LCFAs are normally balanced between esterification and oxidation. In GBM cells, it has been shown that fatty acid oxidation contributes to energy production5, our finding show that GBM cells increase their level of fatty acid oxidation in response to oleic acid treatment. This result is supported by the increase of gene expression level of the most common isoforms of CPT-1 found in the brain, CPT-1a and CPT-1c. Recent studies showed that CPT-1c is upregulated in human gliomas33, and that high-grade glioblastoma is associated with aberrant expression of CPT-1a and CPT-1c34. However, we and others have previously demonstrated that CPT-1c is not involved in LCFAs oxidation35, and the role of CPT-1cin fatty acid metabolism still not fully understood unlike CPT-1a36,37. These results highlight an important aspect of metabolic reprogramming of fatty acid metabolism in GBM cells.
Interestingly, we found that U138 GBM cells increase glucose utilization in response to oleic acid treatment. FFAs have been shown to inhibit glucose uptake in non-tumor tissues38, however, our data are consistent with previous in vitro studies showing that this regulatory mechanism was not operative in tumor cells39. In fact, it has been shown that in Ehrlich ascites tumor cells, when exogenous FFA palmitic acid was added in the media, the total incorporation of glucose radioactivity into cellular lipid esters was doubled39. To the best of our knowledge, our study shows for the first time that GBM cells simultaneously increase their glucose utilization and fatty acid oxidation in the presence of exogenous FFA. It is tempting to speculate that exogenous fatty acids enhance glucose utilization leading to an increased production in lactate which acidifies the tumor environment provoking a local inflammatory response needed for tumor progression40. However, additional studies are necessary to confirm this hypothesis and to understand how exogenous FFAs influence glucose utilization in GBM cells.

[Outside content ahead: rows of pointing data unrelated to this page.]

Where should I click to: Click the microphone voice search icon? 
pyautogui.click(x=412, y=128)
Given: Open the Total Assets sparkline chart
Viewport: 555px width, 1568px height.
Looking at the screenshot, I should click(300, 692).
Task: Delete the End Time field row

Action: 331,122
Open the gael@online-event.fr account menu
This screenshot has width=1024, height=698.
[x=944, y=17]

The use of etomoxir inhibits GBM proliferation suggesting that the increased oleic acid oxidation in response to oleic acid treatment is involved in proliferation. Another study showed that inhibition of fatty acid oxidation decreased proliferation in primary-cultured cells isolated from human glioma and prolonged survival in a syngeneic mouse model of malignant glioma22. In our study, etomoxir decreased proliferation of normal astrocytic cells CRL 8621. Despite their benign nature, these immortalized cells proliferate in culture under the right conditions, our results showed that the astrocytic cell line CRL 8621 also requires fatty acid oxidation to maintain their basal proliferation rate.

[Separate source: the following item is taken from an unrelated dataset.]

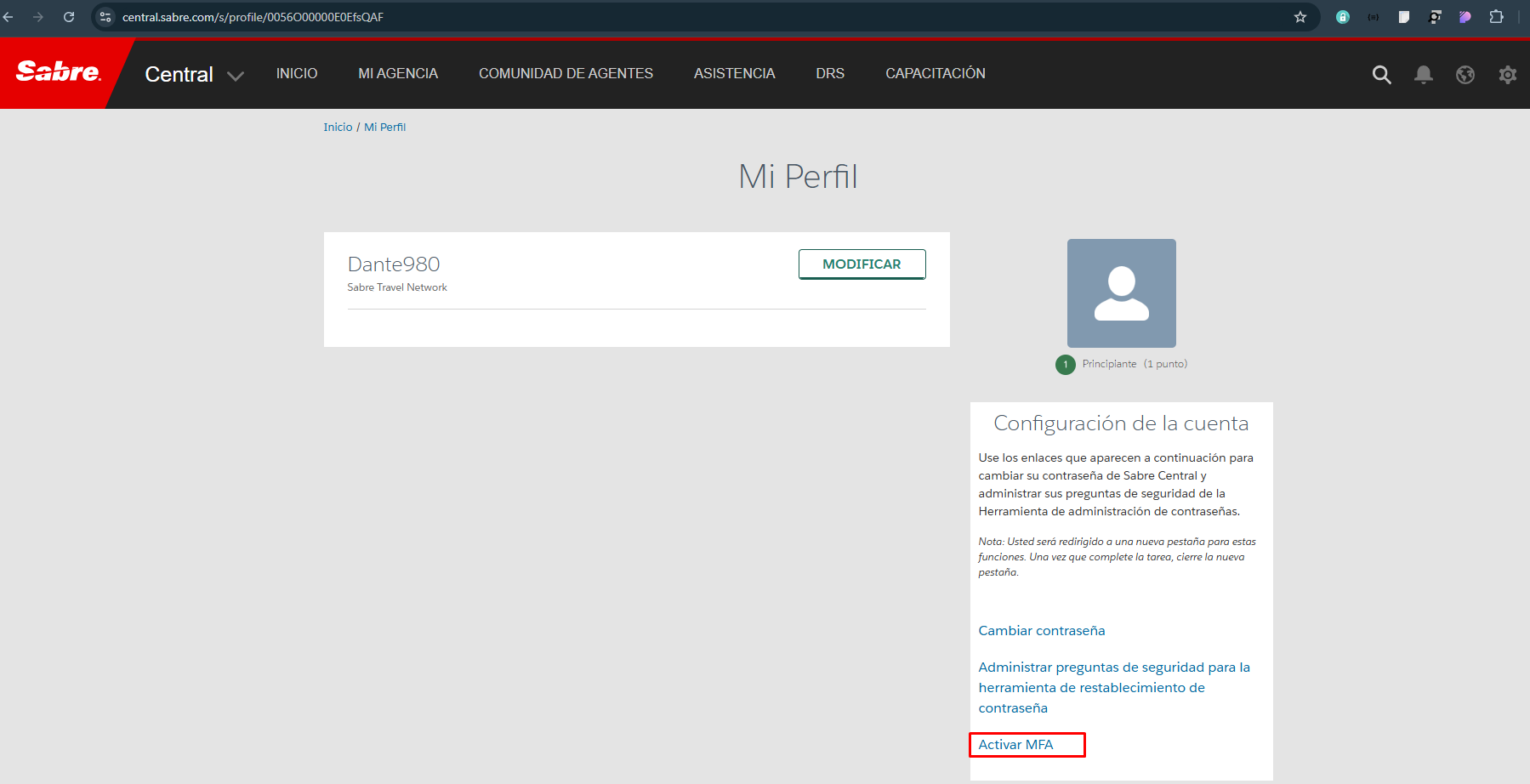
Task: Open the search magnifier icon
Action: tap(1381, 75)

To further investigate whether the effect of oleic acid on GBM proliferation involves TAGs, we inhibited the hydrolysis of TAGs to FFAs. Knockdown of ATGL did not show a significant effect on proliferation (data not shown). Contradicting evidence between in vitro and in vivo studies have been reported regarding the ambiguous role of ATGL in cancer progression and proliferation. In vitro studies showed that ATGL upregulation contributes to the aggressiveness and proliferation of high-grade tumors41, while the loss of ATGL was detected in several forms of human cancer42. Treatment with diethyl-p-nitrophenylphosphate, a general lipase inhibitor, resulted in a significant decrease in GBM proliferation. While PNPLA2/ATGL serves as the main TAG hydrolase in most peripheral tissues, a recent study found that DDHD2 is the principal triglyceride hydrolase in the central nervous system. Genetic deletion of this enzyme in mice leads to ectopic LD accumulation in neurons throughout the brain43. This result may explain why in our study, ATGL knockdown did not affect GBM proliferation.

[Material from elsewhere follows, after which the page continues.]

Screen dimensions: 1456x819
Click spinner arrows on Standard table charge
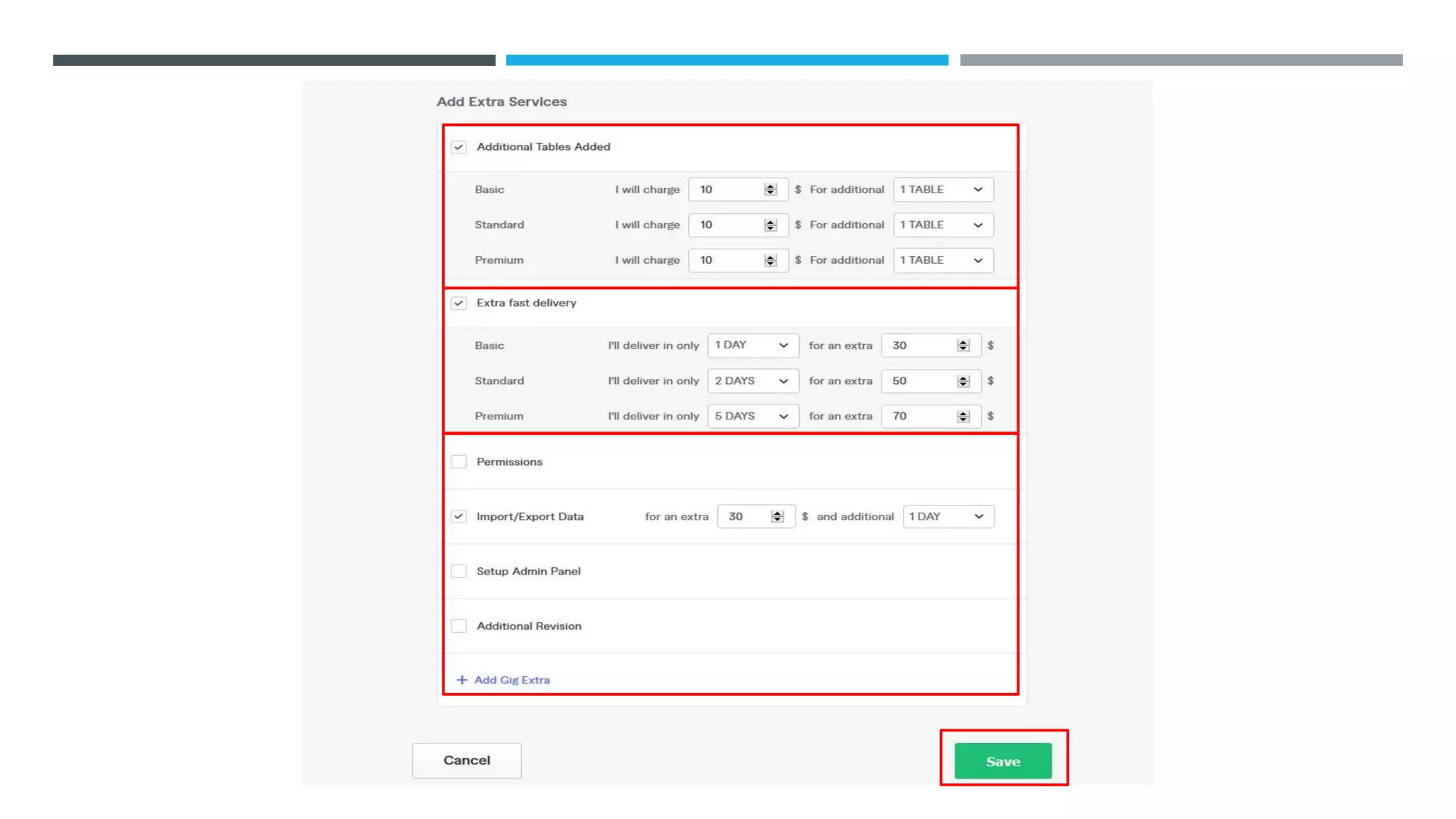[x=770, y=225]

Furthermore, GPIHBP1, a GPI-anchored protein of capillary endothelial cells which binds LPL to form a crucial complex for the lipolytic process, is assumed to be highly expressed in heart and brown adipose tissue44, but absent from the capillaries of the brain45. However, a recent study showed that GPIHBP1 is expressed in the capillaries of mouse and human gliomas, and seems to be involved in LPL production. NanoSIMS imaging revealed that GPIHBP1 expression in gliomas facilitates TRL processing and provides a source of lipid nutrients for glioma cells10. Collectively, these data suggest that TAGs hydrolysis is involved in GBM proliferation. However, additional studies are necessary to determine which specific lipases mediate TAGs hydrolysis in GBM cells.
In summary, our results demonstrate that in response to exogenous monounsaturated LCFA oleic acid, GBM cells adapt their lipid composition by increasing TAGs accumulation, FA esterification and oxidation. Oleic acid also stimulates GBM proliferation through a mechanism that involves MAGL. Given the critical role of lipids in cell membrane formation and signaling transduction, the identification of the key players involved in lipid metabolism reprogramming could open a new window for novel therapeutic strategies for GBM.
Experimental Procedures
Reagents
Culture media Eagle’s Modified Essential Medium (EMEM) was purchased from American Type Culture (ATCC), USA, and fetal bovine serum (FBS) was from Thermo-fisher. Radioactive tracers were from PerkinElmer Life Science, and all other reagents were from Sigma, unless otherwise noted.
Cell culture and treatment
U-138 MG (ATCC® HTB-16™) and CRL-8621 cell lines (ATCC, USA) were grown in (EMEM) 5 mM glucose supplemented with 10% FBS, and 1% penicillin/ streptomycin at 37 °C in 5% CO2. Cells were used at a density of 60% confluence for metabolic experiment and 80% for lipid extraction.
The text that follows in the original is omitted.